Clinique Bizet, Institut de la Main, Paris, France.
Surg Radiol Anat. 2022 Feb;44(2):183-190. doi: 10.1007/s00276-021-02810-w. Epub 2021 Aug 18.
Nerve transfers represent an innovative tool in the surgical treatment of upper limb paralysis. Well-documented for brachial plexus sequalae and under evaluation for tetraplegic patients, they have not yet been described for spastic upper limbs. The typical spastic deformity involves active and spastic flexor, adductor and pronator muscles, associated with paralysed extensor and supinator muscles. Experience with selective neurectomy has shown an effective decrease in spasticity together with preservation of muscle strength. We conceptualized a combination of neurectomy and nerve transfer, by performing a partial nerve transfer from a spastic elbow flexor muscle to a paralyzed wrist extensor muscle, hypothesizing that this would reduce the spasticity of the former and simultaneously activate the latter.
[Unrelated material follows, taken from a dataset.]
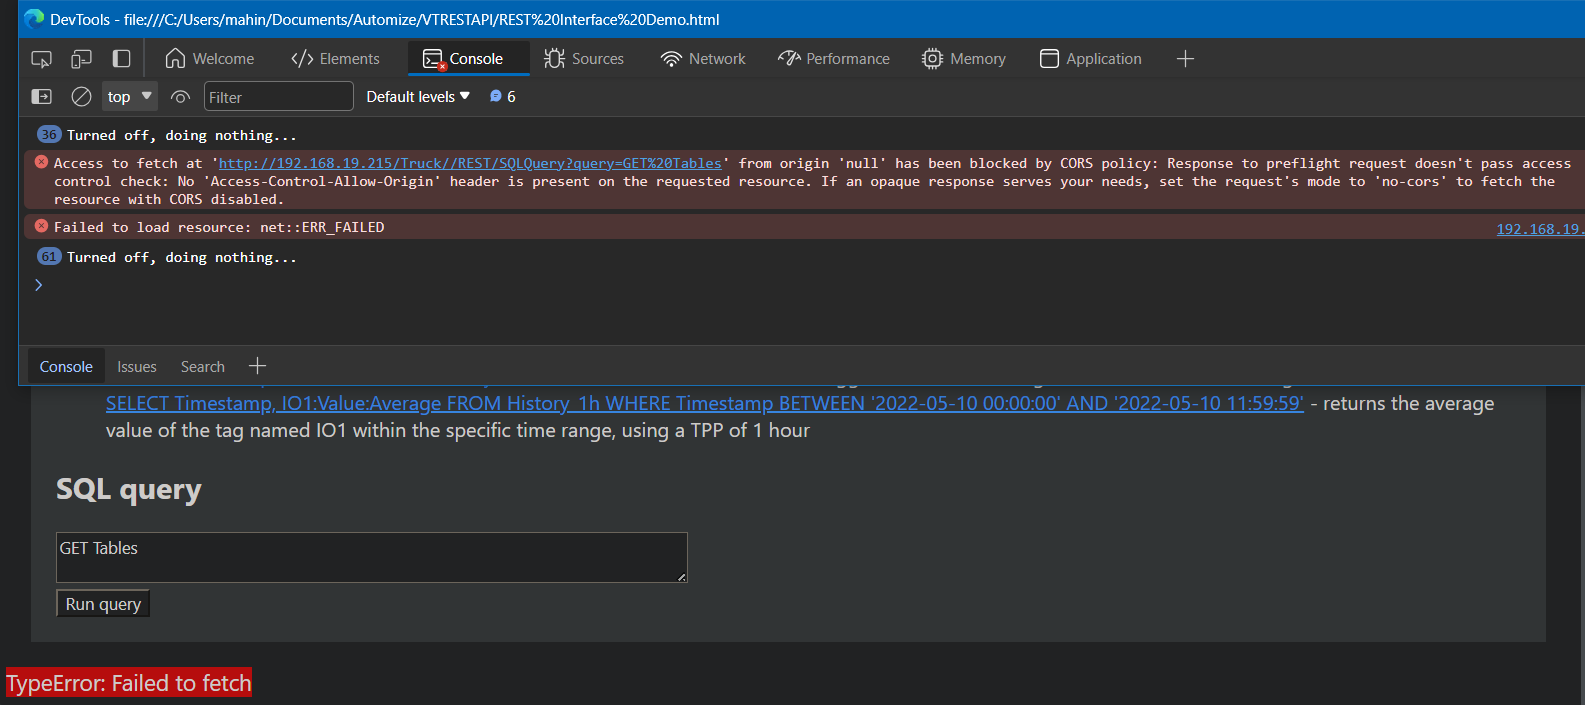This screenshot has width=1585, height=705.
Task: Clear the console with the block icon
Action: coord(81,97)
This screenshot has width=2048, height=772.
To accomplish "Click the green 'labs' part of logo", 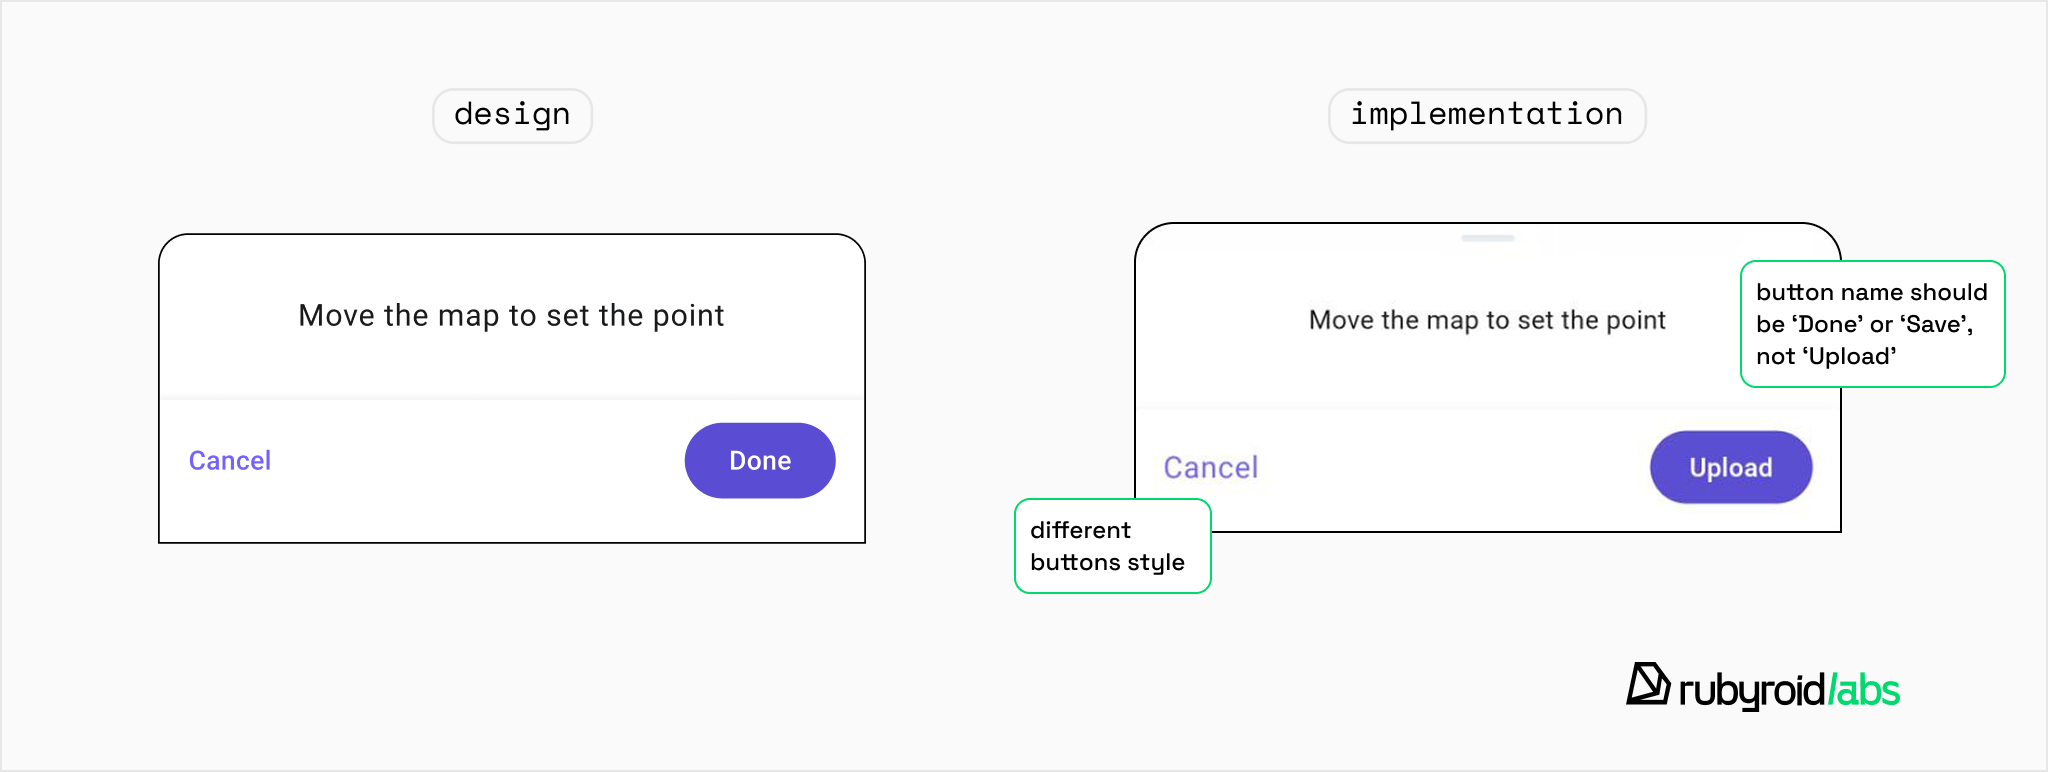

Ten cadaveric dissections were performed in order to establish the anatomic feasibility of transferring a motor branch of the brachioradialis (BR) onto the branch of the extensor carpi radialis longus (ECRL) or brevis (ECRB). We measured the emergence, length, muscle entry point and diameter of each branch, and attempted the transfer.
We found 1-4 motor nerve for the BR muscle and 1-2 for the ECRL muscle. In all cases, the nerve transfer was achievable, allowing a satisfactory coaptation. The ECRB branch emerged too distally to be anastomosed to one of the BR branches.
This study shows that nerve transfers from the BR to the ECRL are anatomically feasible. It may open the way to an additional therapeutic approach for spastic upper limbs.
神经转移代表了上肢麻痹手术治疗的一种创新工具。神经转移已被广泛应用于治疗臂丛神经损伤后遗症,并正在评估其在四肢瘫痪患者中的应用,但尚未用于治疗痉挛性上肢。典型的痉挛性畸形涉及主动和痉挛性屈肌、内收肌和旋前肌,同时伴有瘫痪的伸肌和旋后肌。选择性神经切除术的经验表明,神经切除术可以有效降低痉挛程度,同时保持肌肉力量。我们设想通过从痉挛性肘屈肌中进行部分神经转移到瘫痪的腕伸肌来实现神经转移和神经转移的结合,假设这将减轻前者的痉挛程度,并同时激活后者。
为了确定将肱桡肌(BR)的运动支转移到桡侧伸腕长肌(ECRL)或短肌(ECRB)的分支上的解剖学可行性,我们进行了 10 例尸体解剖。我们测量了每个分支的出现、长度、肌肉进入点和直径,并尝试进行转移。
我们发现 BR 肌肉有 1-4 个运动神经,ECRL 肌肉有 1-2 个运动神经。在所有情况下,都可以进行神经转移,允许进行满意的吻合。ECRB 分支出现得太远,无法与 BR 分支之一吻合。
这项研究表明,BR 到 ECRL 的神经转移在解剖学上是可行的。它可能为痉挛性上肢提供一种额外的治疗方法。